Owner of Trigg Construction at One Tree Point, Darrell Trigg, said a number of factors were behind a rise in commercial and industrial consents, including the scale of those projects.
“The sector also looks to the Government to smooth the troughs and peaks. When things are starting to tighten up in the private sector, the industry pushes for the Government and other organisations to step up to the plate and start spending more.”
Construction firms moving out of Auckland and into regions like Northland also played a huge part in driving non-residential consents up, he said.
On the flipside, Trigg said a shortage of workers for a diverse range of roles was felt right across the construction sector.

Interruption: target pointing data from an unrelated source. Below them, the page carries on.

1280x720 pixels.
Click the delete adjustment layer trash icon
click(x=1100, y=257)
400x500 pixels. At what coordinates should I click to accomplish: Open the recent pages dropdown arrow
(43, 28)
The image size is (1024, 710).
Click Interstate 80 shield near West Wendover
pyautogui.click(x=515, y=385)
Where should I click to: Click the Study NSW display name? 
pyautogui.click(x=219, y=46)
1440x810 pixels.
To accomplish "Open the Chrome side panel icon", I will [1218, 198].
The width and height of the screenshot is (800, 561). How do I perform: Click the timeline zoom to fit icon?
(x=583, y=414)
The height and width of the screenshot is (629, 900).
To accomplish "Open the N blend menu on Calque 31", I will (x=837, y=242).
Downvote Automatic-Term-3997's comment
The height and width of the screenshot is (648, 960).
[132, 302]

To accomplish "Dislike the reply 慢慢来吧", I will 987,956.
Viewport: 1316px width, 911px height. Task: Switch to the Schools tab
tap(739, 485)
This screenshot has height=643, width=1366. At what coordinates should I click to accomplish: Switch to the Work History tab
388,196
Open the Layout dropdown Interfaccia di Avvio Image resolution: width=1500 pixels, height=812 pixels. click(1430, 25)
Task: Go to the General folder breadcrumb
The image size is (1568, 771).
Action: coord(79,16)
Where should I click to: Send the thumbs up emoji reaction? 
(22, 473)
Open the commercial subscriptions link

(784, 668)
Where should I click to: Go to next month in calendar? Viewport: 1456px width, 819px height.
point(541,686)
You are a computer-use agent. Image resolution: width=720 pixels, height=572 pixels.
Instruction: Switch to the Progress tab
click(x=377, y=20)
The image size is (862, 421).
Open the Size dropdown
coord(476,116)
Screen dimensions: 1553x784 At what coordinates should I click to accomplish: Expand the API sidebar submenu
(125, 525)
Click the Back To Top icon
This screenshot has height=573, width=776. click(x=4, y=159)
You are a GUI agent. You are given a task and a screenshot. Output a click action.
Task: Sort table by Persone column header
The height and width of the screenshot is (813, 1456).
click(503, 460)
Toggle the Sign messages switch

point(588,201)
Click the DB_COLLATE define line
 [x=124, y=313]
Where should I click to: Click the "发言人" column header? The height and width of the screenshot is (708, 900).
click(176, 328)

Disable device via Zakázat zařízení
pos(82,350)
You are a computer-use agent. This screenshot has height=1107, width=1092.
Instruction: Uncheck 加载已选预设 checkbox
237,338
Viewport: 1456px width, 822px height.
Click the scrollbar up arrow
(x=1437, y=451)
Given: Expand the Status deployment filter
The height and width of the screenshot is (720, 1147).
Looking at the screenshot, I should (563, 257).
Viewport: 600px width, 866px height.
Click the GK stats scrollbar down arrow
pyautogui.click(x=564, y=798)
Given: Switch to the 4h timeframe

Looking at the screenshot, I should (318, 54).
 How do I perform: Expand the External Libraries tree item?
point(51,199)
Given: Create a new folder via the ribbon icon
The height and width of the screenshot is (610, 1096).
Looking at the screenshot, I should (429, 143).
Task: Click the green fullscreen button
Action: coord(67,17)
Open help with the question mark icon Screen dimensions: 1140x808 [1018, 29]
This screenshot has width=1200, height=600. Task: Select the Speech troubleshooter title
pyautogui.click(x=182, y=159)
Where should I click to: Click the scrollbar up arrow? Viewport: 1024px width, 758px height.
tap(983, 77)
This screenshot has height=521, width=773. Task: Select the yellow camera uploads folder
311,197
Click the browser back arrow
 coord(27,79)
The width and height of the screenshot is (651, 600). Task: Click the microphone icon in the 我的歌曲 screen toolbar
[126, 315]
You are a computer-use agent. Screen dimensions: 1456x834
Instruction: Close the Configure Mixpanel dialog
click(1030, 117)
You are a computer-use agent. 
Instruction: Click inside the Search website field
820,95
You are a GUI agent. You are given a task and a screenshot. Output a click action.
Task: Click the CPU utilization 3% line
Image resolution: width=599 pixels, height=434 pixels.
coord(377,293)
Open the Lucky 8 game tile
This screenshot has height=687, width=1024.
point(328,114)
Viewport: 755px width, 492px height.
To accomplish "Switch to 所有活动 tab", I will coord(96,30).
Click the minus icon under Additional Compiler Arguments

The quarterly growth in Northland was a more moderate 2.4 per cent per annum, reinforcing the difficulties being reported with regard to finding workers, with unemployment at 3.5 per cent and a 7.4 per cent fall in the annual average number of Jobseeker Support recipients.
The yearly tourism expenditure of about $571m was down 2.2 percent a year ago, but Infometrics said Northland looked to be in a much better position than last summer.
“Tourism expenditure figures for the three months to September 2022 show a 20 percent increase compared to a year ago in Northland – that’s not bad growth. Tourism activity has been recovering stronger in recent times than we first expected, which means we’re seeing and hearing more optimism around traveller activity,” Olsen said.
He said another key Northland sector - the primary industries - was under pressure from rising costs, with a 13 percent increase in farm expenses over the last year.
It was the largest increase on record since 1993.
House sales in Northland decreased by 27 per cent in the year to September, compared with a fall of 25.6 per cent in New Zealand.
The number of people enrolled with a primary health organisation in Northland in the year to September 2022 increased by 1 per cent compared to a year earlier. Growth was higher than in New Zealand (0.4 per cent).
An average of 187,020 people were enrolled with PHOs in Northland the last year.